Setelah Sandy pergi, Jingga sendirian di luar Hotel. Dia masuk ke dalam ketika mendengar seseorang berbicara.
"Kamu terlihat seksi dengan gaunmu itu, Jingga." Sebuah suara bariton berkata di belakang punggungnya.
Jingga terdiam. Dia tahu suara aneh itu! Itu adalah suara pria yang mencuri ciuman darinya!
Dia menoleh ke arah suara. Dia tahu bahwa itu pasti suara Carlos, tetapi ketika melihatnya berdiri tiga meter darinya, bibirnya terbuka. "Kampret! Pria ini terlihat lebih tampan setiap kali gue melihatnya. Ada apa dengan pria ini? Kenaa semakin tampan? Orang ini harus dipenjara. Seharusnya setiap penjahat tidak memiliki wajah tampan seperti dia!"
Jingga membuka mulutnya dan memaksa diri untuk berbicara. Apa lagi yang harus dikatakan? "Apa yang kamu lakukan di sini?" Jingga bertanya dengan heran.
Pria itu mengangkat bahu. "Apa pedulimu?"
Matanya menyipit. Pria ini benar-benar sangat antipati. "Jawab saja. Bodoh!"
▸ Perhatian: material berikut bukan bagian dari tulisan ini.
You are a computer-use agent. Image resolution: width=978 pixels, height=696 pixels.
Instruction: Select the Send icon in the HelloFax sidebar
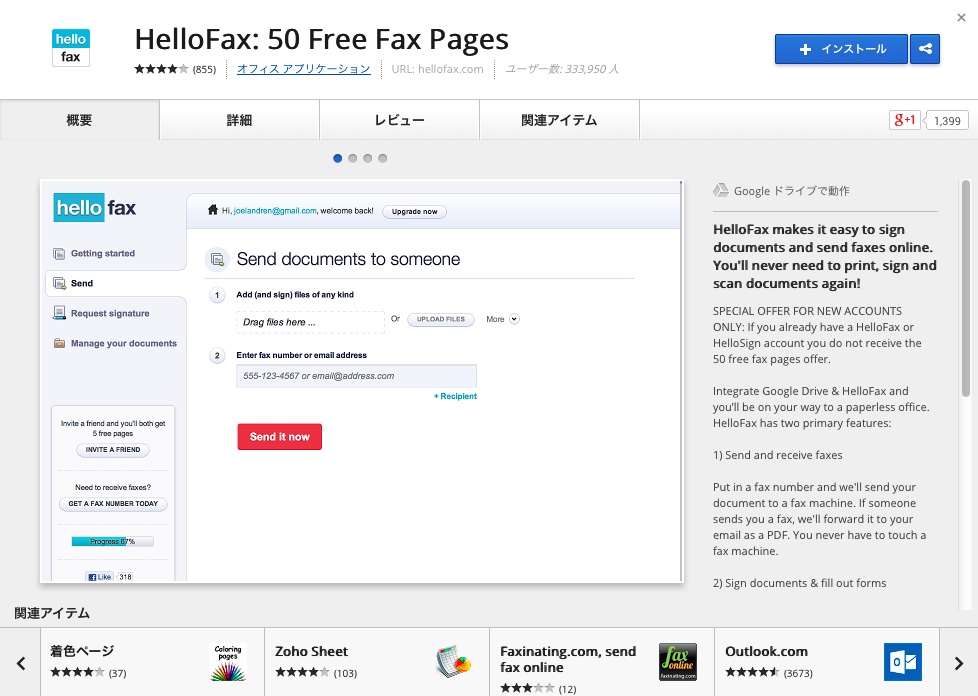[60, 283]
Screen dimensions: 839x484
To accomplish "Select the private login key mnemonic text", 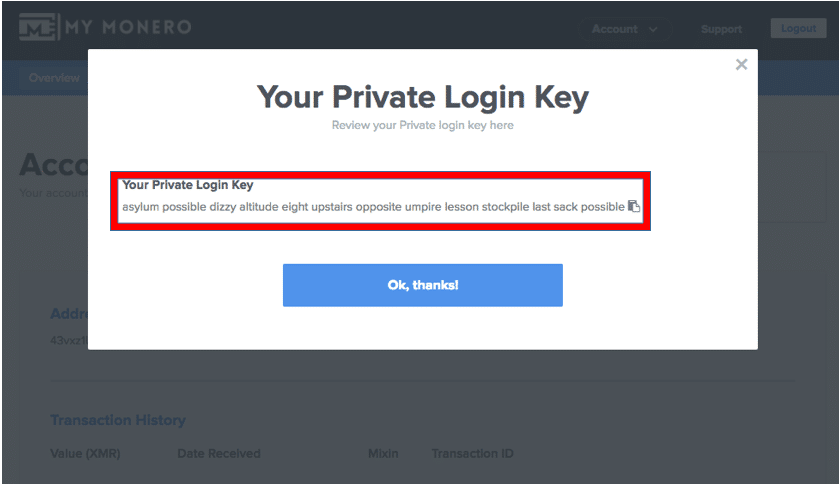I will coord(373,207).
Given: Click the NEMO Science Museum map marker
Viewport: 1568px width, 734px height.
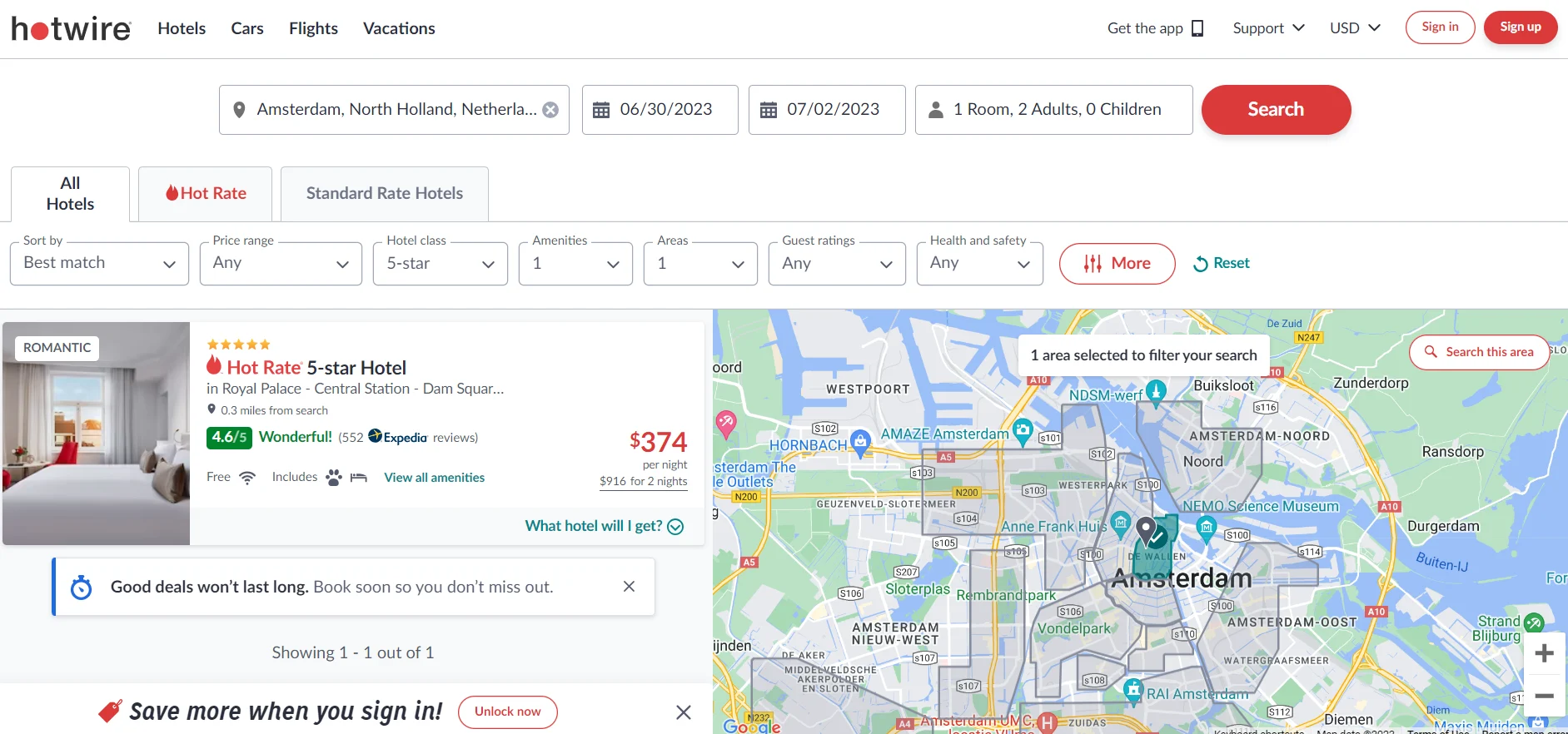Looking at the screenshot, I should pyautogui.click(x=1206, y=527).
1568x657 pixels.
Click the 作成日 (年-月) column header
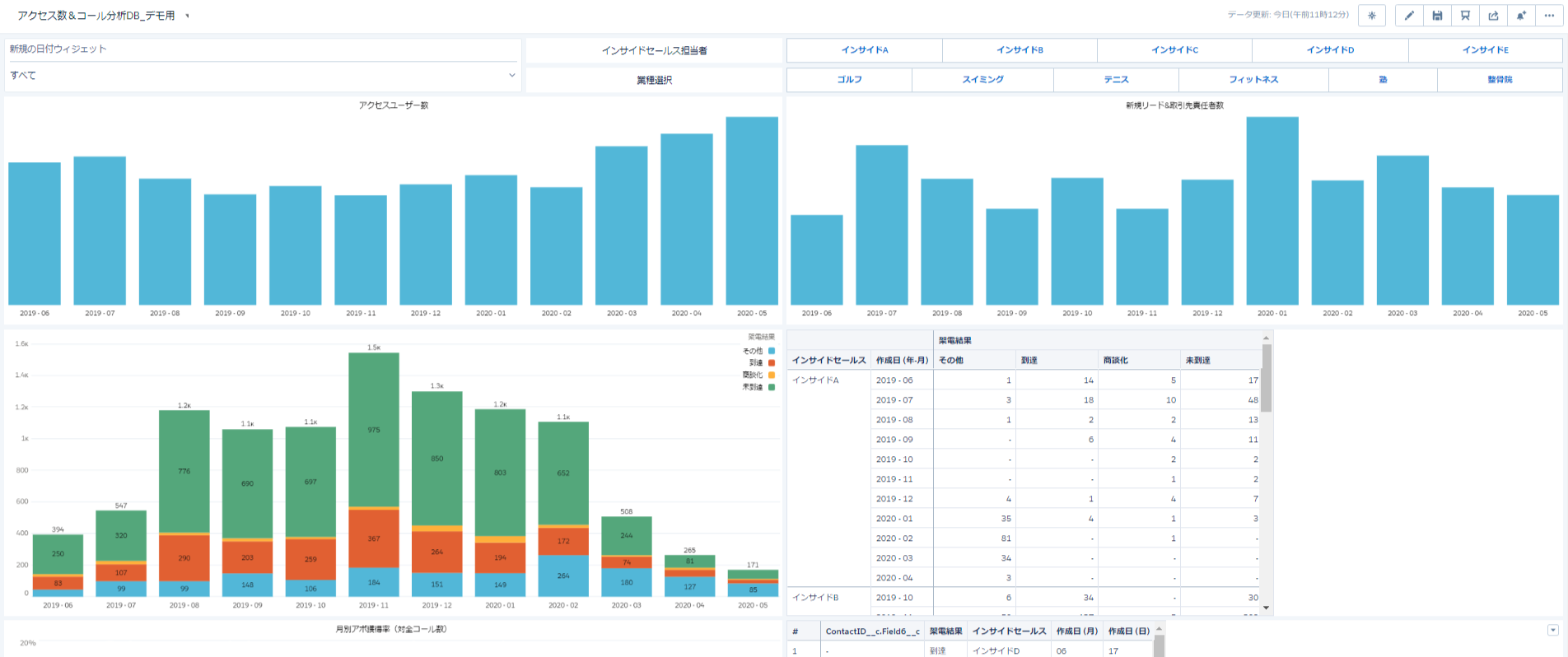click(901, 360)

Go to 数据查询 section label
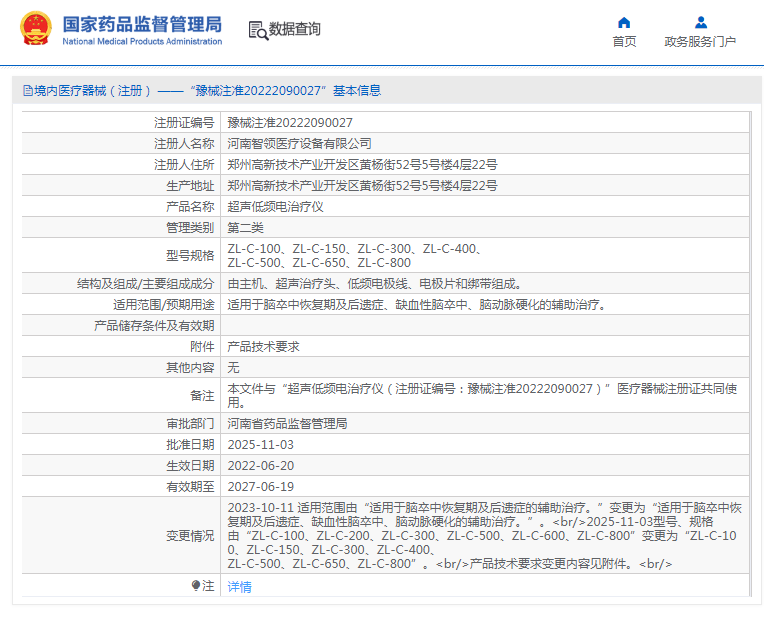[295, 30]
Carlos hanya membalikkan punggungnya dan berjalan ke Kuta Hotel. Pria itu menyebalkan! Lihat! Bodoh! Argh!
"Saya harap hiu memakanmu saat mandi di laut!" Jingga berteriak gugup sebelum memasuki Hotel.
Pria itu hanya tertawa menanggapi apa yang Jingga katakan. Kekesalan yang Jingga rasakan semakin bertambah.